For the further purposes of this decision, I will assume the Applicant has four minor children, and as best as I understood the evidence, two of the children were from the same mother and the remaining two were from separate mothers. Those four minor children engage the provisions of paragraphs 13.2(1) - (3) and, accordingly, I am required to make a determination about whether a refusal to revoke the mandatory cancellation of the Applicant's visa is, or is not, in the best interests of the four relevant children.

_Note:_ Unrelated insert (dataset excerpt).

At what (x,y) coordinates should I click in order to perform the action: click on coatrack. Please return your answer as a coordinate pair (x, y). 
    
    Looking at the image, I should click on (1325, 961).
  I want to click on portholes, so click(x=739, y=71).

41 While the Tribunal summarises the applicant's evidence, perhaps incorrectly, it also notes that the applicant was content with it not taking M's interests into account. That is consistent with the attitude to M the applicant displayed in the evidence I have quoted, including his acknowledgement that he had no relationship with M. The Tribunal assumed, rather than found, that the applicant had four children, which did not include M.
42 Reading the Tribunal's reasons as a whole and in context I find that the substance of its approach to M was to determine that he was not a relevant child whose interests needed to be taken into account because there was, at least, doubt about his paternity and the applicant did not have any relationship with him. The Tribunal did not fall into error in proceeding on that basis. I do not uphold ground 2 in so far as it challenges the Tribunal's decision not to take M's interests into account. Even if there was an error, in view of the applicant's evidence about and attitude towards M, it was not material. I will return to that at the end of these reasons.